Alice Pung’s new memoir delves into the many facets of her relationship with her Chinese-Cambodian father through the use of anecdotes, reflections, snapshots of history and re-told memories.

Divided into four non-chronological parts, Her Father’s Daughter begins in modern China, explores Pung’s life in Melbourne, visits her father’s past in Cambodia during the time of the Khmer Rouge and finishes with a look at a very different, present-day Cambodia.

What starts off reading like another coming-of-age story about finding one’s identity and attempting to distance oneself from the stifling grasp of family members turns into a powerful, moving tale of a man who survived harrowing conditions to become a loving father and husband. Themes of overcoming hardship, love and discovering where one came from are intertwined throughout the book.

By beginning the story with herself, her own issues and relationship with her parents, Pung provides the context for the novel. She realises that her parents’ constant, often overwhelming anxiety over her safety and well-being stems from their past experiences, and decides to dig deeper to make sense of the events that affected the way her parents see the world.

Pung’s interesting use of the third person allows us to relate not only to her, but also to her father, Kuan. Her friend and fellow writer Arnold Zable said at her Melbourne Writers Festival book launch, “If you step away from yourself, detach yourself and become the third person, you’re able to see yourself with greater honesty.” Pung’s writing is indeed searingly honest; we see her insecurities and flaws through not only her own self-deprecating observations, but also from her father’s point of view. It is through Pung’s use of third person that Kuan come to life —  a character in his own right, telling stories about surviving the killing fields to go on to build a family and a new life in Australia.

Stylistically, Pung’s writing is simple, candid yet littered with vivid metaphors and similes that flow easily within her sentences. These are particularly effective for describing graphic scenes in a poetic manner, without making light of the horror that occurred in Cambodia: “Blood was slithering out of the children. It coiled thick on the floor like a snake sunning itself jerky-dry.”

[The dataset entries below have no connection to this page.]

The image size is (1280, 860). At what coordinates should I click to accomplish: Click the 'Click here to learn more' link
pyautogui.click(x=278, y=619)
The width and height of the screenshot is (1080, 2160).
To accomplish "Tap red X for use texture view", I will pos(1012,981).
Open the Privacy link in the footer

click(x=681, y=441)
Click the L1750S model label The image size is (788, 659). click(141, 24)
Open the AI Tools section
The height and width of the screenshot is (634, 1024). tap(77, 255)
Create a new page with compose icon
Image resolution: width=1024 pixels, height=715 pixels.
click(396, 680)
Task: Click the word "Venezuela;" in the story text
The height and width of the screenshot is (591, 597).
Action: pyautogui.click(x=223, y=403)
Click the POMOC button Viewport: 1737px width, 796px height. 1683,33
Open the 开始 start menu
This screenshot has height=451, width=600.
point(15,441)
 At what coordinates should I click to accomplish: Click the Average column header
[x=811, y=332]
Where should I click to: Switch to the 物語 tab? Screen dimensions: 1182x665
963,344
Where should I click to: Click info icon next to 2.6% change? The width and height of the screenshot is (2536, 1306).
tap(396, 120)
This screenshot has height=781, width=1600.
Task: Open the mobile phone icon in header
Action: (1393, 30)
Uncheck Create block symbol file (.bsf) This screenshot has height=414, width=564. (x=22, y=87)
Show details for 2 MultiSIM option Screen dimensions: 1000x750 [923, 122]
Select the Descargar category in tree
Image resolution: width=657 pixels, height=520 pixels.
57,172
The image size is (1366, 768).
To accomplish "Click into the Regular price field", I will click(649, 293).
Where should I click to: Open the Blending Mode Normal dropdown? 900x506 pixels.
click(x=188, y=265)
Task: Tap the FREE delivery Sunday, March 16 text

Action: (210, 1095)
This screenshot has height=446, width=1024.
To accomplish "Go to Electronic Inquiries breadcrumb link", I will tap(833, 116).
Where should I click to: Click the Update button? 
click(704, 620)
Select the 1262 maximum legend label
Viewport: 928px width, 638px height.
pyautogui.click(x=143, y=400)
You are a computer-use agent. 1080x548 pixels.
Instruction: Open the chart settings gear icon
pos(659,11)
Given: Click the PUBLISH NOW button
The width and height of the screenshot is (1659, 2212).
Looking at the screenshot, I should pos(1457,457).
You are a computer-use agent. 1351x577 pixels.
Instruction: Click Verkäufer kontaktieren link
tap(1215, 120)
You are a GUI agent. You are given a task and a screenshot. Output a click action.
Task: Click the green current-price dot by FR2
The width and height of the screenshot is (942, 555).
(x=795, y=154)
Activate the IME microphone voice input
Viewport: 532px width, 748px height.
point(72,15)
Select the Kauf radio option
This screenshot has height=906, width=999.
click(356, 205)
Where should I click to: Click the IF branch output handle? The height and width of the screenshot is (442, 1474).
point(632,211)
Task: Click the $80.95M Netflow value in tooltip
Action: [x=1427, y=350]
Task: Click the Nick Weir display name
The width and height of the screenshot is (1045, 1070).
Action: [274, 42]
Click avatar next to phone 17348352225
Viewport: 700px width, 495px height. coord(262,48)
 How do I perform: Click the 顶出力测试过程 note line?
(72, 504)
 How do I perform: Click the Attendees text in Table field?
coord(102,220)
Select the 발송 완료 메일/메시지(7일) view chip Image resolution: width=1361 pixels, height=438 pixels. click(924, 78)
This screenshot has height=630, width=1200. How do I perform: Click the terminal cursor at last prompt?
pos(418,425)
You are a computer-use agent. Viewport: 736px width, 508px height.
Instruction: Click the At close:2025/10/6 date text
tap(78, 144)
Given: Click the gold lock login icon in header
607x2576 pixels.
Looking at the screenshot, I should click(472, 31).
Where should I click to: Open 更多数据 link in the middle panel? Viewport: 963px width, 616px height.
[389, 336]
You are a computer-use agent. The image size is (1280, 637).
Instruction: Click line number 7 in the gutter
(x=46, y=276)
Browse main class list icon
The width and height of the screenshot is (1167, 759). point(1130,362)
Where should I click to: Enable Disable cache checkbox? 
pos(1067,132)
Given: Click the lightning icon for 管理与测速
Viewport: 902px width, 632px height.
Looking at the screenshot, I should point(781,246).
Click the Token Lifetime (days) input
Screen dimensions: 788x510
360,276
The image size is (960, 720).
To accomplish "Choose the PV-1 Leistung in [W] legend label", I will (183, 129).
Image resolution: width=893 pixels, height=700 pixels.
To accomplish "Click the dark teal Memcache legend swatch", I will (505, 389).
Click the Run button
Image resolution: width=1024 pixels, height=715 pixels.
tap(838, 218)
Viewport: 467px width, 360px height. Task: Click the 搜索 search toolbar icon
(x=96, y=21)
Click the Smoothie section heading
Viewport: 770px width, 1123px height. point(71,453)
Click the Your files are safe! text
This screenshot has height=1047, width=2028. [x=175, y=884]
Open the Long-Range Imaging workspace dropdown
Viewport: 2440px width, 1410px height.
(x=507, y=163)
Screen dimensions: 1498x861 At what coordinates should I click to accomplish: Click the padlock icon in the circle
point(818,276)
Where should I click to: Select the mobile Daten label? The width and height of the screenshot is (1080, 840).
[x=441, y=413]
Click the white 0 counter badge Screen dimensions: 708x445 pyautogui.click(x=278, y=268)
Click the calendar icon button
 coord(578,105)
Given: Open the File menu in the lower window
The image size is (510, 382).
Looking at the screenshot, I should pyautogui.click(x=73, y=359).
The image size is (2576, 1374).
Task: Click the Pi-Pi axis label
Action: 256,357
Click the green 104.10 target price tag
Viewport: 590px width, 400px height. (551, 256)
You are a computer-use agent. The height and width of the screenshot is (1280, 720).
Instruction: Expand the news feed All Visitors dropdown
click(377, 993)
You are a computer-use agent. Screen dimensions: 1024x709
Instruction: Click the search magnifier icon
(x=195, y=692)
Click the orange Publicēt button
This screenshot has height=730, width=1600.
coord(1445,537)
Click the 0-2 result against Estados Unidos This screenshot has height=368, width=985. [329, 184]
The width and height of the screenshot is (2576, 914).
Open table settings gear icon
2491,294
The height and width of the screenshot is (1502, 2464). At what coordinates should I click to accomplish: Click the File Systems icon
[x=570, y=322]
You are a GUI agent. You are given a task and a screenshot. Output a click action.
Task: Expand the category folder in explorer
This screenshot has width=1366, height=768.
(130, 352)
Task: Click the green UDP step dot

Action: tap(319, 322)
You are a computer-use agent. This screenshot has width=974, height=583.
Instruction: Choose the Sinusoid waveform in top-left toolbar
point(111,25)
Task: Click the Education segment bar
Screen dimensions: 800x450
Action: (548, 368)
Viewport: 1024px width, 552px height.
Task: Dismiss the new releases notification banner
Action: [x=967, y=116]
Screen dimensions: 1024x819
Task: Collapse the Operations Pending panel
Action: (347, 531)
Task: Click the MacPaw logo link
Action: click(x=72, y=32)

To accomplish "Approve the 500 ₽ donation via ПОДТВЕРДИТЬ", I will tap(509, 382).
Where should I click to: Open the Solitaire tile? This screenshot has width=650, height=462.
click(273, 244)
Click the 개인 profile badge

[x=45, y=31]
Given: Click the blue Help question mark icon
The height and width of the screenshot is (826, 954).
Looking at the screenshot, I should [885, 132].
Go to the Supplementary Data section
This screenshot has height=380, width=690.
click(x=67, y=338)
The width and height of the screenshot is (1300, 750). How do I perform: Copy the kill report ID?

At its heart, however, Her Father’s Daughter is a touching, insightful story of unconditional love between father and daughter; this much is evident in Kuan’s words, as told through Pung, who explained, “He gave us these stories as a gift to us while we were growing up.” In this intimate and compelling memoir, she takes those stories and pieces them together, forming connections between things her father went through and how they shaped him, which consequently affected the way he expressed his love towards his family.